When an effect fails, Greyhound either submits the record to the subsequent retry topic, adding specific headers indicating when to execute the handler for this record.
When the record is consumed via the retry topics, the record handler reads the relevant headers and potentially 'sleeps' until it is time to invoke the user code.
Notice this waiting is done in a non-blocking way, so no resources are wasted.
Usage:
import com.wixpress.dst.greyhound.core.consumer._
import com.wixpress.dst.greyhound.core.producer._
val handler = RecordHandler(topic) { record: ConsumerRecord[String, String] =>
if (record.value === "OK")
ZIO.unit
else
ZIO.fail(new RuntimeException("Failed..."))
}
Producer.make[Any](producerConfig).use { producer =>
val retryPolicy = RetryPolicy.default("groupId", 1.second, 30.seconds, 1.minute)
val retryHandler = handler
.withDeserializers(StringSerde, StringSerde)
.withRetries(retryPolicy, producer)
.ignore
}
In this example the record handler fails for any input other than the string "OK", so any other record will be re-sent to the subsequent topic, until finally the record is consumed by last topic.
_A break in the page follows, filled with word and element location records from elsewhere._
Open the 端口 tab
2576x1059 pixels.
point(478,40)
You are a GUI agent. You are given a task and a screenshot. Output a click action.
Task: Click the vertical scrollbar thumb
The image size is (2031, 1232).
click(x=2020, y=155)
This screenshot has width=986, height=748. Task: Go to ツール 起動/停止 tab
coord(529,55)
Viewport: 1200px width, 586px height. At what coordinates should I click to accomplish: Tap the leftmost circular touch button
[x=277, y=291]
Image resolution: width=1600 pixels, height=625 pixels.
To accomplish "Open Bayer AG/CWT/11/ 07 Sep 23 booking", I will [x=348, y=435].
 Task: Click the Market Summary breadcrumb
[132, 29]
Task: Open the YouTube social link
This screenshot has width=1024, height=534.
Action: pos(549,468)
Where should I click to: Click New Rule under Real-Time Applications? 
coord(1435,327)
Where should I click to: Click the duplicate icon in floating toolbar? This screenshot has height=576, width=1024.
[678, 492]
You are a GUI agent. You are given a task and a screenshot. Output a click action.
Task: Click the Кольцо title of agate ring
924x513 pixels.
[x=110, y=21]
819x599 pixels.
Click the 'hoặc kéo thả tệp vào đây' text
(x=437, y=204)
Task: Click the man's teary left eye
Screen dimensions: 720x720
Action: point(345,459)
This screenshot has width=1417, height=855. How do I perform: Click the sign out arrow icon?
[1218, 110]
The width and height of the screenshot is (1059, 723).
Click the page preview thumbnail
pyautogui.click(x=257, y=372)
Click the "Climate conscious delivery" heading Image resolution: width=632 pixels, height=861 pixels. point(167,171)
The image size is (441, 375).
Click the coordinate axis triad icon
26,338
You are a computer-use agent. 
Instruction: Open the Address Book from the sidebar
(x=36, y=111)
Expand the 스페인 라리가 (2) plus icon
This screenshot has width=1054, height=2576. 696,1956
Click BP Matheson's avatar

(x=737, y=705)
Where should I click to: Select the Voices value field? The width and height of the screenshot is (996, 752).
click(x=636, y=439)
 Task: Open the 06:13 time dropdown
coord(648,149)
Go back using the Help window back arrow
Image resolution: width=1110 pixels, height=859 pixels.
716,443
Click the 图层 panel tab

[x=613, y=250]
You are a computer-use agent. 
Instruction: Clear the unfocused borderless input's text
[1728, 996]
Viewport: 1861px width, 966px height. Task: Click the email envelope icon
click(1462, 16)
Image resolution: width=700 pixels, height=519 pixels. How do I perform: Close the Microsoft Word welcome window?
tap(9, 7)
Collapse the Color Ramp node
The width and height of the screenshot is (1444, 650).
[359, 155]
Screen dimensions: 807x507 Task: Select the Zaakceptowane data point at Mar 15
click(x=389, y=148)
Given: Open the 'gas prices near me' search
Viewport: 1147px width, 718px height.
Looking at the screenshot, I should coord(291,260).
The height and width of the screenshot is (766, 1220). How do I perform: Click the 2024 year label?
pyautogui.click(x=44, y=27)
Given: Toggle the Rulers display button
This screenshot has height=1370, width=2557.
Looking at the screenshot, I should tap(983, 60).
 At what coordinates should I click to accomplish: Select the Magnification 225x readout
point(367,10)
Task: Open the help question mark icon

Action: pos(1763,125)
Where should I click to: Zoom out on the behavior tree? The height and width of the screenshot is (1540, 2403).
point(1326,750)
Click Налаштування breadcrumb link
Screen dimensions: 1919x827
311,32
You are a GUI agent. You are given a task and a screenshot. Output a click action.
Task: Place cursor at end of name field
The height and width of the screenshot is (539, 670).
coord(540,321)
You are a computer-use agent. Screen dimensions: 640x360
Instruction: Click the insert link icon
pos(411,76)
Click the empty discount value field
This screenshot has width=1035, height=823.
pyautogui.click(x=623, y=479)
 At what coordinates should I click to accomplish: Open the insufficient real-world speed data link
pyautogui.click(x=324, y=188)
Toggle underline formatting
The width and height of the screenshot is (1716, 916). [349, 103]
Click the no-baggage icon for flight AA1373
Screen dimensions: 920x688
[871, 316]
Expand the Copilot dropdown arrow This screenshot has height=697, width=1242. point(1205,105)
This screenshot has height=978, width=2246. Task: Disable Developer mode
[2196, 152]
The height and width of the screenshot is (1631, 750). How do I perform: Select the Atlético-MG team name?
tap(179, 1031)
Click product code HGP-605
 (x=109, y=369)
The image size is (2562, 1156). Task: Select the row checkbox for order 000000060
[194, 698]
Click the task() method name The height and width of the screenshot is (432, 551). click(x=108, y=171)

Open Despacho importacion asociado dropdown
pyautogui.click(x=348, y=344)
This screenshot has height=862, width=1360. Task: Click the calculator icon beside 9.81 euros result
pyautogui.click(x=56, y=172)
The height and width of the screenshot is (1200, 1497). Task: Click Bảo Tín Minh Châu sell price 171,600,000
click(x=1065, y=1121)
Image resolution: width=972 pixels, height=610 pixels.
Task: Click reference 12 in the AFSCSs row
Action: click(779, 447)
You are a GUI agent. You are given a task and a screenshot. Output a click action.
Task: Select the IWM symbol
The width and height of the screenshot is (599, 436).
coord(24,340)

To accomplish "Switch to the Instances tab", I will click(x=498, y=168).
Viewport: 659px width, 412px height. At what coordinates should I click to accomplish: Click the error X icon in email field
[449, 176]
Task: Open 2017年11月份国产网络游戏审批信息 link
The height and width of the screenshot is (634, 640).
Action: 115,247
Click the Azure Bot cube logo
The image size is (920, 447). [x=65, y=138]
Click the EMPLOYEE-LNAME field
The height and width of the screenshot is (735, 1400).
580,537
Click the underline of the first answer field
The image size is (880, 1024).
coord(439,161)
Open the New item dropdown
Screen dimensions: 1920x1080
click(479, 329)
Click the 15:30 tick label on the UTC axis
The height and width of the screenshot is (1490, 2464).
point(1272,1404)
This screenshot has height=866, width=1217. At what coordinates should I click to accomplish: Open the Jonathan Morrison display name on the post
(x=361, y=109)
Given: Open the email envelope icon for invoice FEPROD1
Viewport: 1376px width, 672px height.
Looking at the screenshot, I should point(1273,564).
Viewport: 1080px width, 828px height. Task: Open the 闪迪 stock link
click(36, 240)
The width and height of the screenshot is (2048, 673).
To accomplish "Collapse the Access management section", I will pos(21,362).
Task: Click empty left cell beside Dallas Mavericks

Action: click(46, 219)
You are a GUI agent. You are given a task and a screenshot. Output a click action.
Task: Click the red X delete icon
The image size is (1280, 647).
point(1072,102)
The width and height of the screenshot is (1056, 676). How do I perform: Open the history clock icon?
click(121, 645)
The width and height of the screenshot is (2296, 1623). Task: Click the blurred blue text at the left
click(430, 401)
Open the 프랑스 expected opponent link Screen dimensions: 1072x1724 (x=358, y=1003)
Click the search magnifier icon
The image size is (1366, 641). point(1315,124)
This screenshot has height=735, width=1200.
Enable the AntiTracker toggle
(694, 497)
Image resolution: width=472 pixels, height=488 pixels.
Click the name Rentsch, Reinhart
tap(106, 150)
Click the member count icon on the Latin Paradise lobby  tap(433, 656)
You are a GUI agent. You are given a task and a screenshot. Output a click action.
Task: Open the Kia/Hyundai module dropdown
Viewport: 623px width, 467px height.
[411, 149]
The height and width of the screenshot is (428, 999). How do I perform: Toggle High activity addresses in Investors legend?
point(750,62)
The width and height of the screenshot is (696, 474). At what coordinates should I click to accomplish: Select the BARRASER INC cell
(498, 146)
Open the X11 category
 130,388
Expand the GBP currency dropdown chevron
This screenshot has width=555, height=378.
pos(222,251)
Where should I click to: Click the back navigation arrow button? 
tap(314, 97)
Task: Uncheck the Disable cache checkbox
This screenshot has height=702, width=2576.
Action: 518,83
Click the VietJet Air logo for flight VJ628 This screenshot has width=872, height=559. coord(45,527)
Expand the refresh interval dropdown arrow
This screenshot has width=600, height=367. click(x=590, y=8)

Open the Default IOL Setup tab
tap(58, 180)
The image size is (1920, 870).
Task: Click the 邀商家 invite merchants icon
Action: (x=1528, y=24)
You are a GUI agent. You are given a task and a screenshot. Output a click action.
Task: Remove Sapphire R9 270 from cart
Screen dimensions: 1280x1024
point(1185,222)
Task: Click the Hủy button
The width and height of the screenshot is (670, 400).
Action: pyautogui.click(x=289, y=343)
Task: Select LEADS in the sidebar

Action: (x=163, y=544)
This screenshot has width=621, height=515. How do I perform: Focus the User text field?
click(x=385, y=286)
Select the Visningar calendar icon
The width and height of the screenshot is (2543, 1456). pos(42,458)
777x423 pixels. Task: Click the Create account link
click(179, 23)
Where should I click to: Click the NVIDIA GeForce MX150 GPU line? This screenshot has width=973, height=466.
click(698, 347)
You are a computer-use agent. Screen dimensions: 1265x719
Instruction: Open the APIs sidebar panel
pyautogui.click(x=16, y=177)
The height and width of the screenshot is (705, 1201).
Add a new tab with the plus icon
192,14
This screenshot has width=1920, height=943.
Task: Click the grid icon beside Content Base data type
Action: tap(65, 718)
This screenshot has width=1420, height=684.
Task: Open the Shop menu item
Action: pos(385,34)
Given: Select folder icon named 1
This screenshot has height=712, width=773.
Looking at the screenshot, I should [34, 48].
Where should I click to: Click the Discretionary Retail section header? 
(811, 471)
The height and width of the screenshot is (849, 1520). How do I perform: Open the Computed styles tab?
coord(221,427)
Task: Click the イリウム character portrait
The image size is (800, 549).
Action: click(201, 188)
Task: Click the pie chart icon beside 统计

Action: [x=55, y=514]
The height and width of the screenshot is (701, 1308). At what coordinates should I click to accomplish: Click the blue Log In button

Use the embedded Kafka to test your app:
ManagedKafka.make(ManagedKafkaConfig(kafkaPort = 9092, zooKeeperPort = 2181)).use { kafka =>
// Start producing and consuming messages,
// configure broker address on producers and consumers to localhost:9092
// outside of this scope Kafka will be shutdown.
}
This will start a real Kafka broker and Zookeeper instance on defined ports. Use those ports to access Kafka within the managed scope.